Collected data entries
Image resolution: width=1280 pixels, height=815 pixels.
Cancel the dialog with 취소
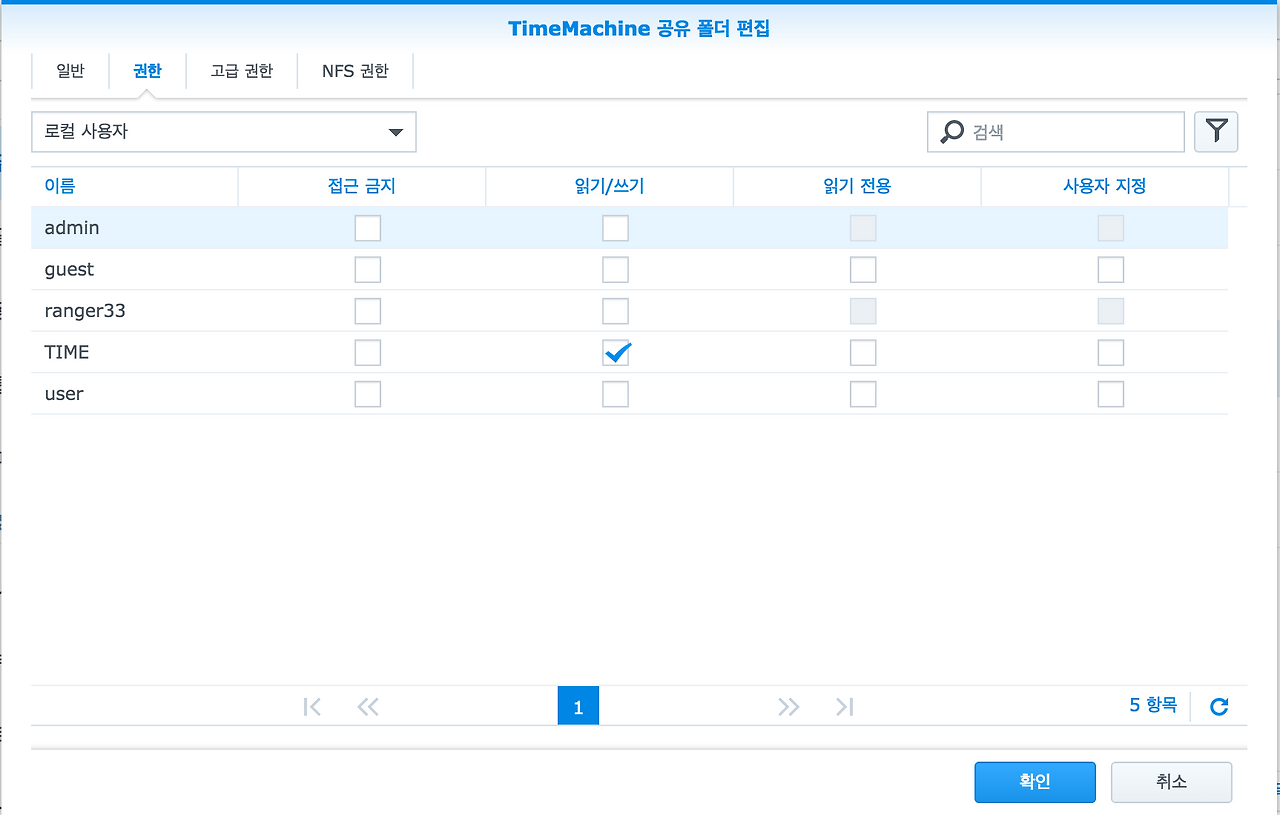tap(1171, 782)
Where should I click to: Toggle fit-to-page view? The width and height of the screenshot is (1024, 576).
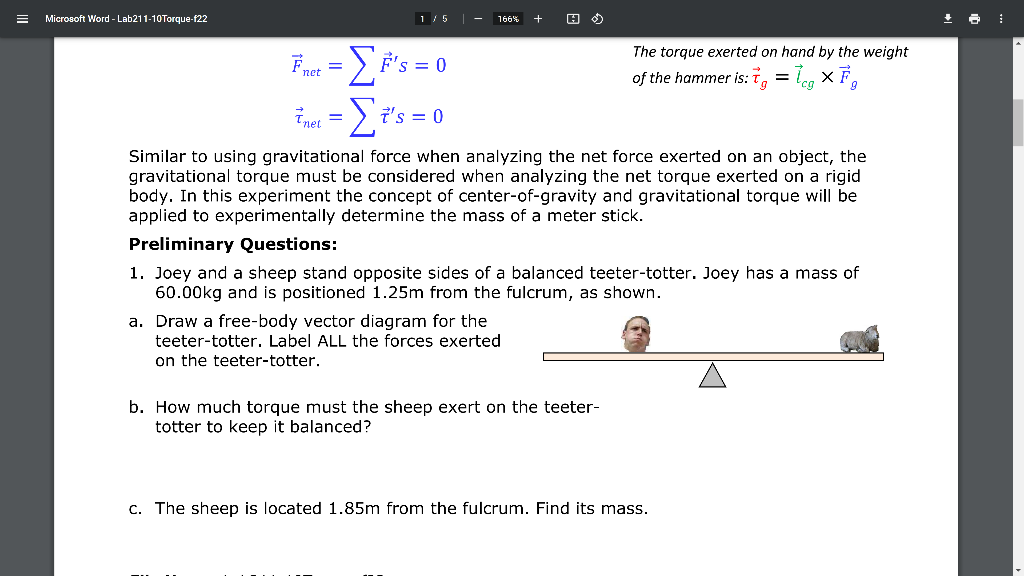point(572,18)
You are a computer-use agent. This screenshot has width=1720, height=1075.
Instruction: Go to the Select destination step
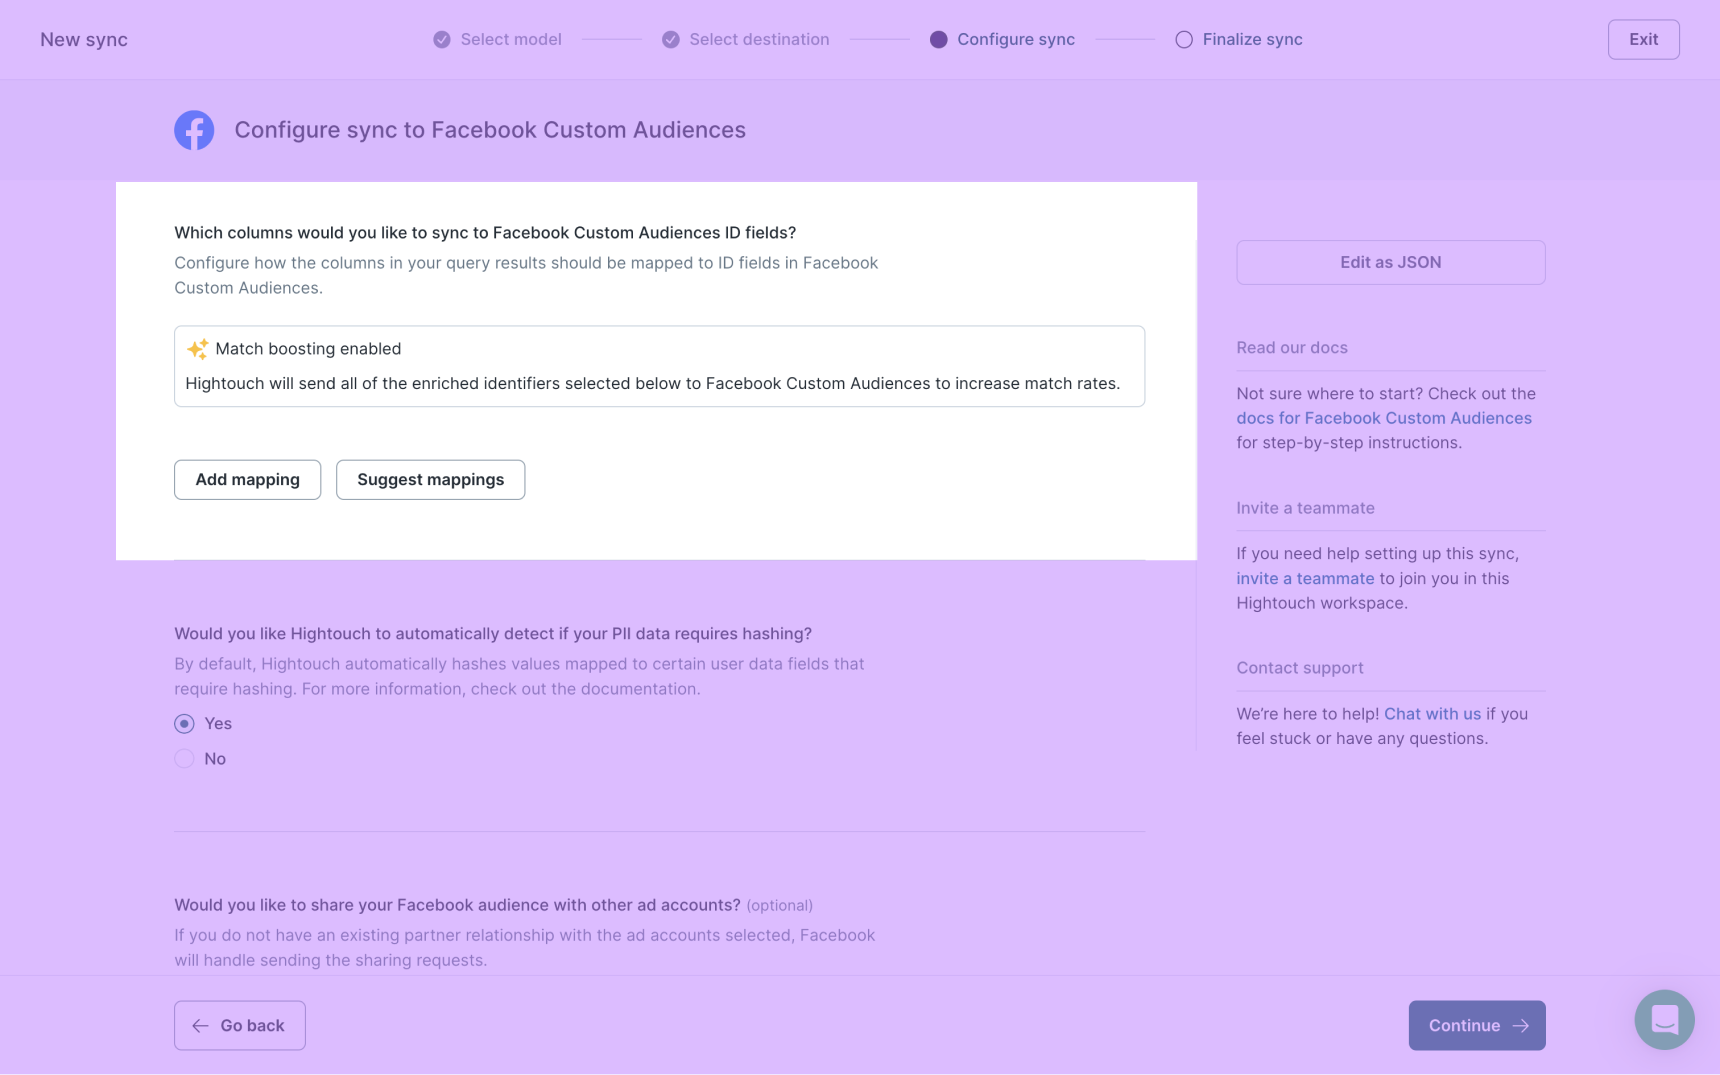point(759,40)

#### Activity:
Every entry should come back exactly as written, only without images.

#### Task output:
Image resolution: width=1280 pixels, height=815 pixels.
Cancel the dialog with 취소
tap(1171, 782)
Where should I click to: Toggle fit-to-page view? The width and height of the screenshot is (1024, 576).
point(572,18)
You are a computer-use agent. This screenshot has width=1720, height=1075.
Instruction: Go to the Select destination step
point(759,40)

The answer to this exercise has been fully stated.